MONTPELIER, Vt. — An invasive algae species known as "rock snot" appears to have contaminated a Vermont fish hatchery. That means an expensive cleanup to prevent a possible spread, but also donations of Atlantic salmon to native American tribes in the Northeast.
On Thursday, the Connecticut River Atlantic Salmon Commission voted unanimously to remove the salmon from the federal Bethel Fish Hatchery, clean them and donate them to the tribes so the facility can be closed and cleaned.
The algae, believed to be transported by anglers moving from one body of water to another, pose no threat to human health. But rock snot can overwhelm cold water lakes and streams and biologists fear the Vermont hatchery could be contaminated with the algae because it is known to be present in the White River, the waterway that damaged the hatchery during the August flooding.
"These are very valuable fish. Traditionally they would be used to further the efforts of restoration of Atlantic salmon to the Connecticut River basin," Bill Hyatt, the director of the Connecticut Bureau of Natural Resources and the chairman of the Connecticut River salmon commission, said Thursday. "Unfortunately, with the contamination of didymo at the facility, it makes it totally impossible to use the fish in that manner."
The hatchery also contains about 434,000 lake trout destined for lakes Ontario and Erie. A separate decision about whether those fish can be safely released without spreading rock snot, or whether they will have to be disposed of, is expected later this month.
The Atlantic salmon at the Bethel hatchery are part of a Fish and Wildlife Service program that is working to restore the species to its traditional habitat along the Connecticut River. Historically, the fish hatch in the tributaries and young salmon swim downstream into the Atlantic Ocean, where they remain for several years before returning to the streams where they were hatched to spawn.

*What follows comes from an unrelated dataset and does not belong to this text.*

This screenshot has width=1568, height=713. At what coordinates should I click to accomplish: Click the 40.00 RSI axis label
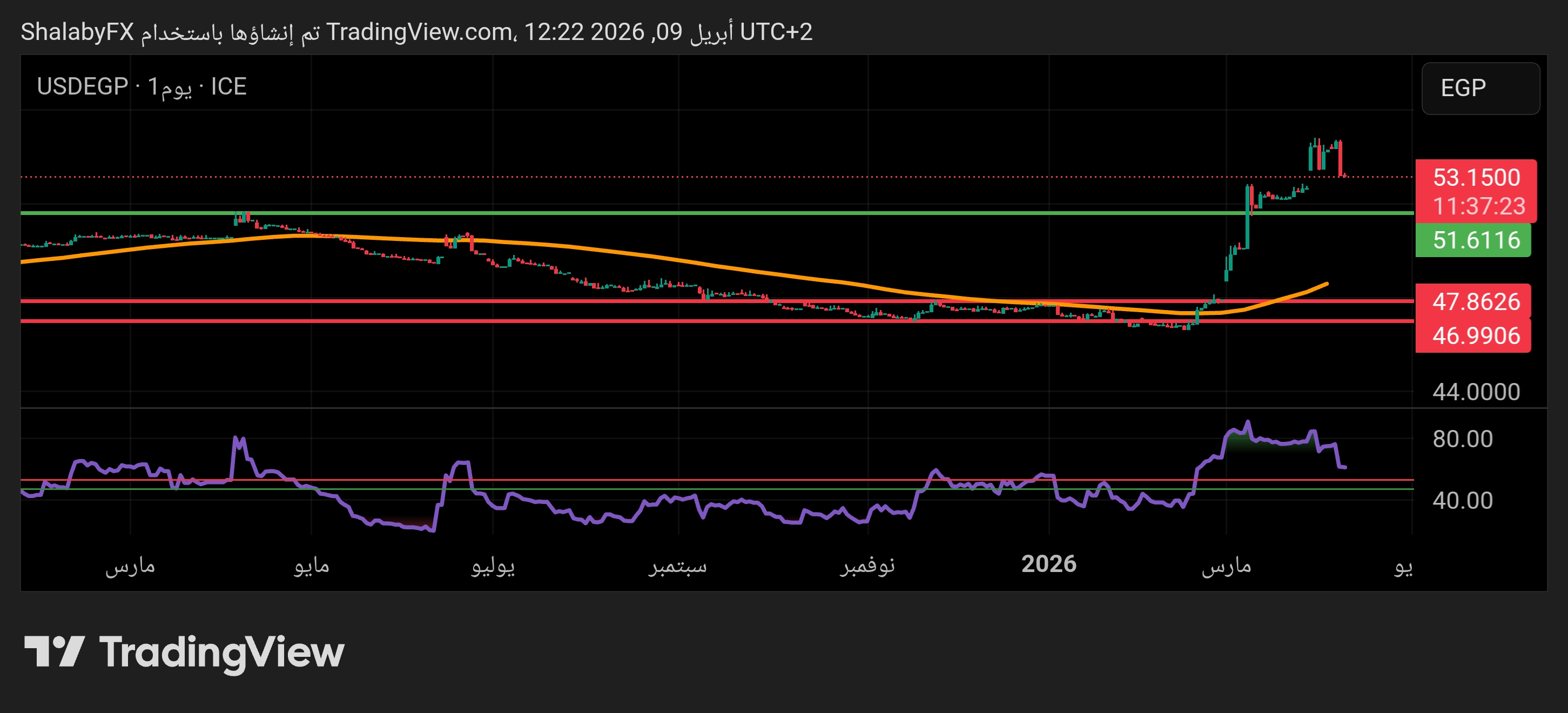click(1462, 501)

The salmon habitat on many of those rivers was destroyed by European settlers who built power dams that prevented the fish from reaching their spawning grounds.
Over the last 10 to 15 years didymo has been found across North America. It is thought to be transported on fishing gear. A number of states, including Vermont, have outlawed felt-soled fishing waders thought to be easy carriers of the algae.
Rock snot was first found in the Connecticut River in Vermont and New Hampshire in 2007 just south of the Canadian border. Since then, it's been found in various locations across the region.
Since the hatchery was inundated with water from the river known to contain didymo, the experts want to make sure the water used to carry the fish to the locations where they are stocked do not spread the algae.
The fish have to be removed from the hatchery before it can be cleaned.
About 3,000 salmon, some as large as five pounds, will be given to the Native American tribes. Another 3,400 smaller salmon, about six inches, will be released into parts of the Connecticut River basin where didymo is known to be present so there is no threat of new contamination.
Thousands more were washed into the White River by the flood waters.
Once the fish have been removed from the hatchery, technicians will then scrub the hatchery's fish tanks and other equipment as part of efforts to repair the facility that was damaged by the floodwaters. It could take up to two years to repair the hatchery, said Bill Archambault, the Fish and Wildlife Service's assistant regional director for fisheries.
Archambault said testing is under way to make sure no didymo is in the water that would be used to carry the 434,000 lake trout — about 8 inches long — for early stocking in lakes Ontario and Erie.
The decision about the lake trout in the hatchery will be made by the Great Lakes Fishery Commission.
Meanwhile, Fred Corey of the Aroostook Band of Micmacs around Presque Isle, Maine, said his tribe expects to receive 120 salmon that will be used as part of a Nov. 20 ceremony to mark the 20-year-anniversary of the tribe's formal recognition by the federal government.
Corey said that before European settlement, salmon was a staple of the tribe.
About 1,000 people from the tribe and other groups from the U.S. and Canada are expected for the celebration. The salmon will be served along with moose meat, fiddlehead ferns and other traditional foods.
"Any time a resource like that is utilized the tribe expresses respect for the fish that gave its life to provide food," said.
Without the donation of the salmon from the federal government, it's doubtful the tribe would have been able to afford salmon for the celebration.
"It would have been very challenging and part of it would be the cost," Corey said. "Our tribe is very low-income. We don't have a lot of resources."